When potato Q‐enzyme converts amylose into an amylopectin‐like molecule, the action is by a random, endo‐type transglycosylation of the substrate chains. Inter‐chain transfer takes place during the formation of the amylopectin branch linkage. This is seen in experiments in which radioactive label was transferred between substrates of disparate molecular weight. Intra‐chain transfer, leading to the formation of a branch linkage, is not excluded by these experiments. The minimum length of amylose chain that can act as an acceptor in the transglycosylation reaction, under the experimental conditions described, is greater than 40 glucose units.
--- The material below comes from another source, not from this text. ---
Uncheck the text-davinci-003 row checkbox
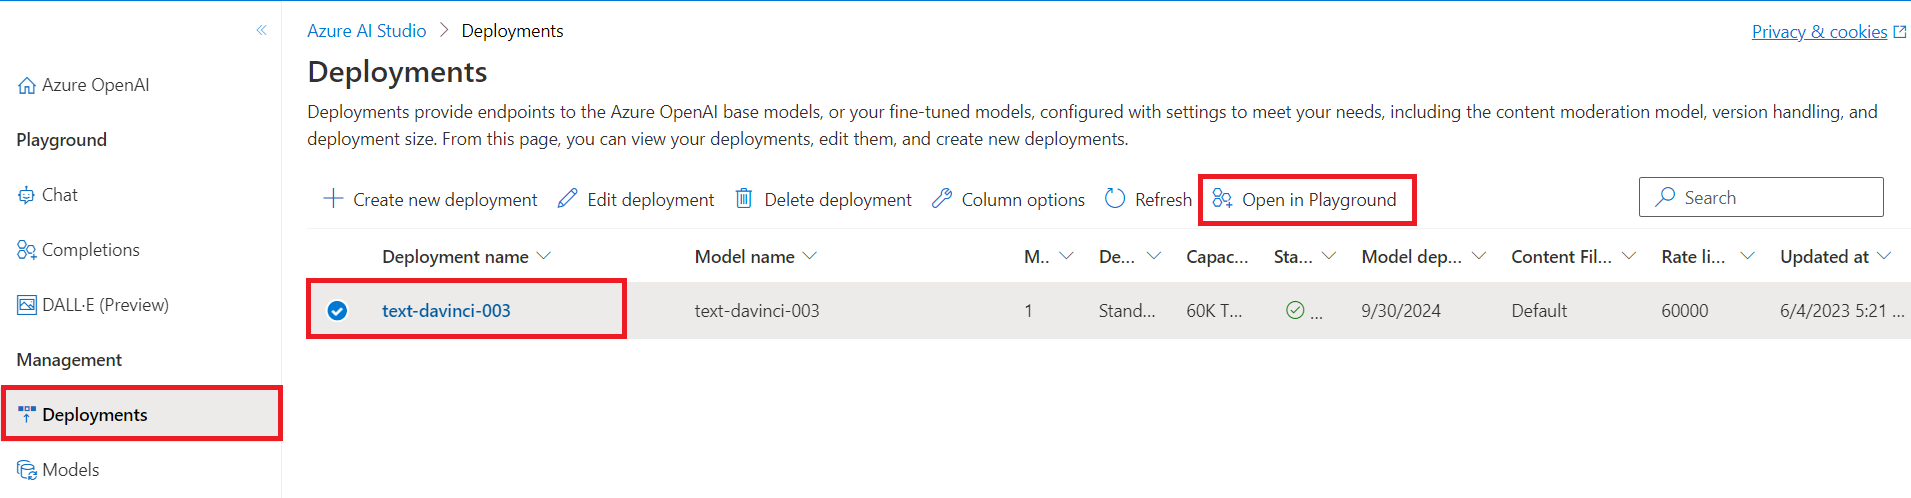pyautogui.click(x=337, y=311)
The requirement of Q‐enzyme for substrate chains at least 40 glucose units in length is interpreted as meaning that a stabilized secondary and tertiary structure must be established in the substrate before it can be utilized by Q‐enzyme, and that the forces that provide such conformation are sufficiently strong only when the chains are longer than the minimum. Inter‐chain transfer is seen as taking place by one of two mechanisms. The first involves the reaction of the enzyme with a chain that has a stabilized (helical?) conformation. An enzyme‐donor chain intermediate is formed, that then reacts with an acceptor chain to complete the transglycosylation. The second mechanism envisages the substrate for the enzyme as being a complex formed between two chains (a double helix?). The enzyme encounters the complex and carries out an inter‐chain transglycosylation reaction.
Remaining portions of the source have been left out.